Measurement of Serum N-Glycans in the Assessment of Early Vascular Aging (Arterial Stiffness) in Adults with Type 1 Diabetes
OBJECTIVE: Vascular aging (arterial stiffness, AS) is an inflammation-linked process that predicts macro- and microvascular complications in adults with type 1 diabetes (T1D). We evaluated the utility of measuring the inflammation-linked N-glycans GlycA and GlycB to assess vascular aging in adults with T1D.
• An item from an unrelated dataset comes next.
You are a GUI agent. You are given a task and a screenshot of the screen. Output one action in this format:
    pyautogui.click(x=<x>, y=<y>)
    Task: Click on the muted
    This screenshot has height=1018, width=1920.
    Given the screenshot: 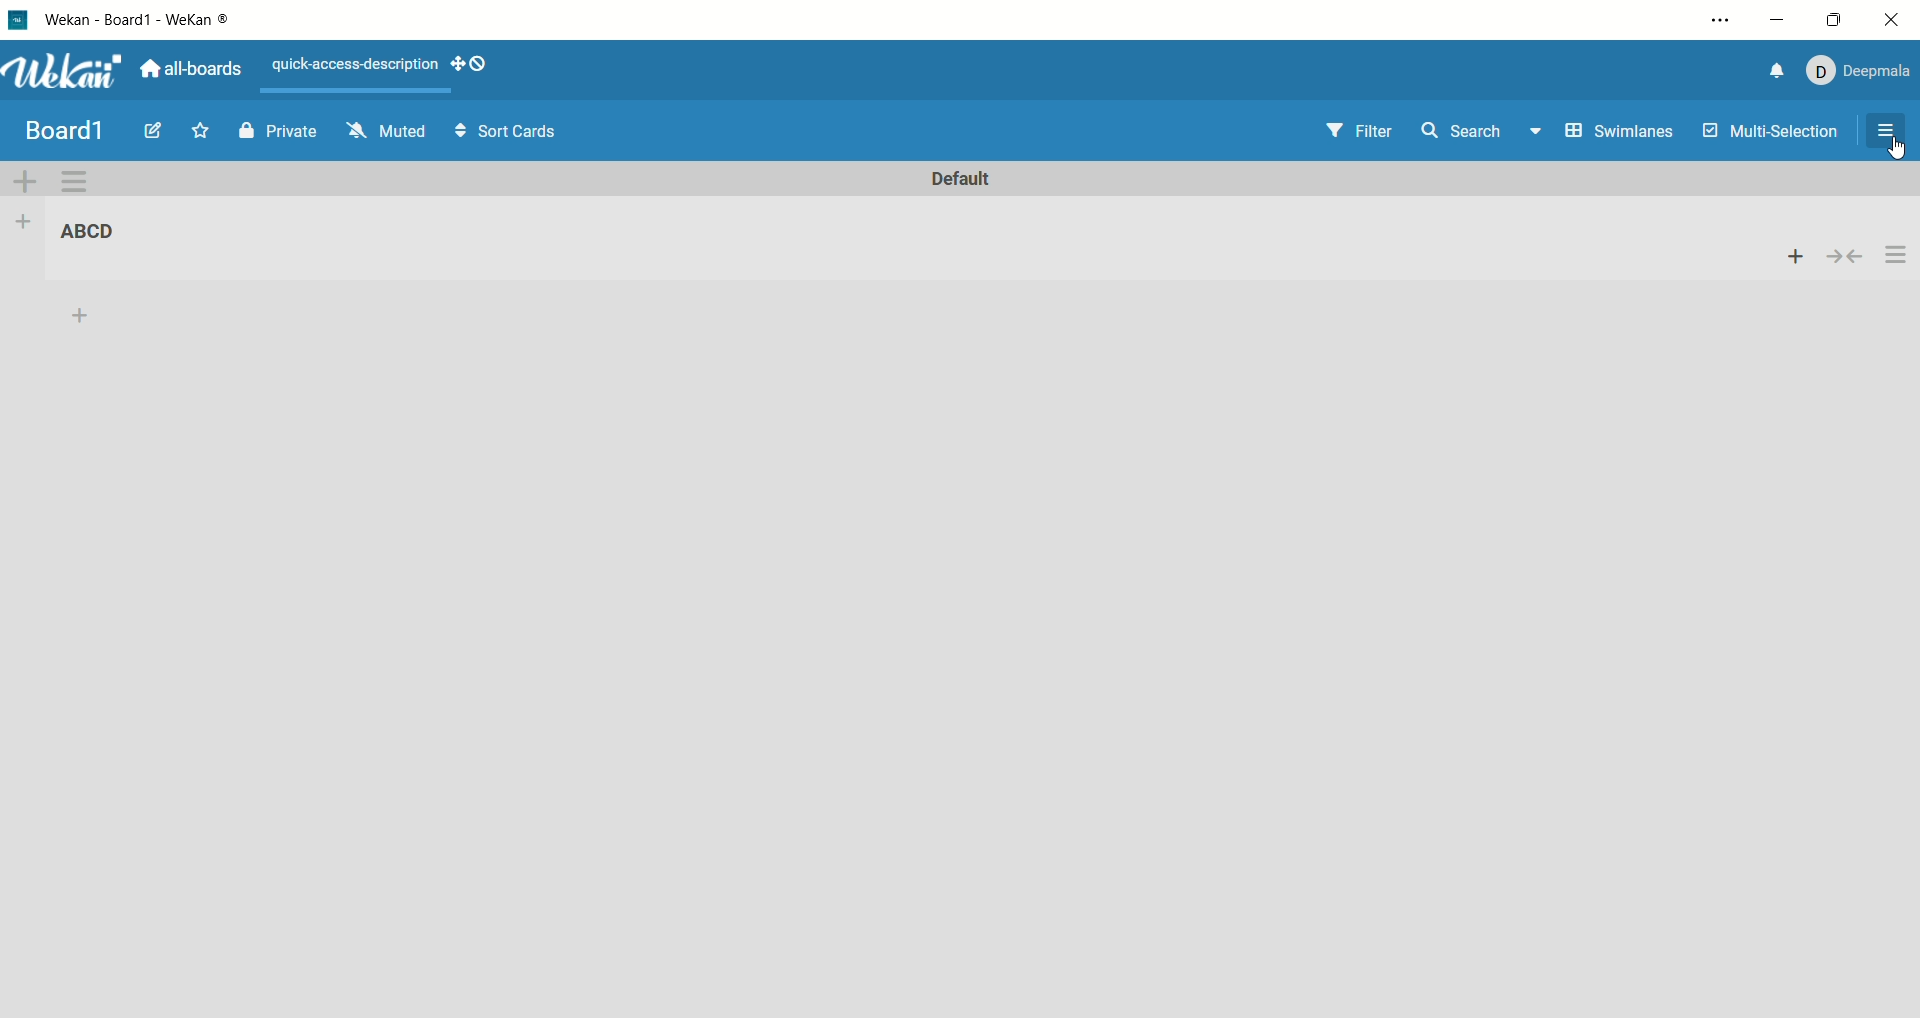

RESEARCH DESIGN AND METHODS: Eighty-four adults with T1D (>10-year duration without cardiovascular events) and 68 healthy controls were evaluated for clinical characteristics (including microvascular complications in patients with T1D), aortic pulse wave velocity (aPWV, surrogate measure of AS), and serum GlycA and GycB (peak area [concentration] and height/width [H/W] ratio) using 1H-NMR spectroscopy.
RESULTS: Patients with T1D had higher median (IQR) values than healthy controls for (P<0.001 for all comparisons): aPWV (7.9 [6.9–9.1] vs. 6.1 [5.5–6.7] m/s), GlycA (850.4 [781.3–916.1] vs. 652.4 [581.5–727.1] µmoL) and GlycB (386.1 [353.2–426.3] vs. 310.0 [280.5–331.9] µmol/L), and H/W ratios for GlycA (16.5 [14.9–18.1] vs. 15.0 [13.7–16.7]) and GlycB (5.0 [4.6–5.5] vs. 4.0 [3.4–4.3]). Moreover, aPWV correlated (P<0.001 for all correlations) with GlycA (r=0.550) and GlycB (r=0.423) concentrations and with H/W ratios of GlycA (r=0.453) and GlycB (r=0.510). Adjusting for potential confounders, GlycA concentration (beta=0.212, P<0.001) and the H/W ratios of GlycA (beta=0.150, P=0.009) and GlycB (beta=0.155, P=0.011) remained independently associated with aPWV. C-statistics for detecting individuals with aPWV >10 m/s were 0.866 (95%CI, 0.794–0.937) for GlycA levels and 0.862 (95%CI, 0.780–0.943) for GlycB H/W ratio.
CONCLUSIONS: Measurement of serum GlycA/B may have utility in assessing vascular aging in adults with T1D of >10-year duration and no previous cardiovascular events.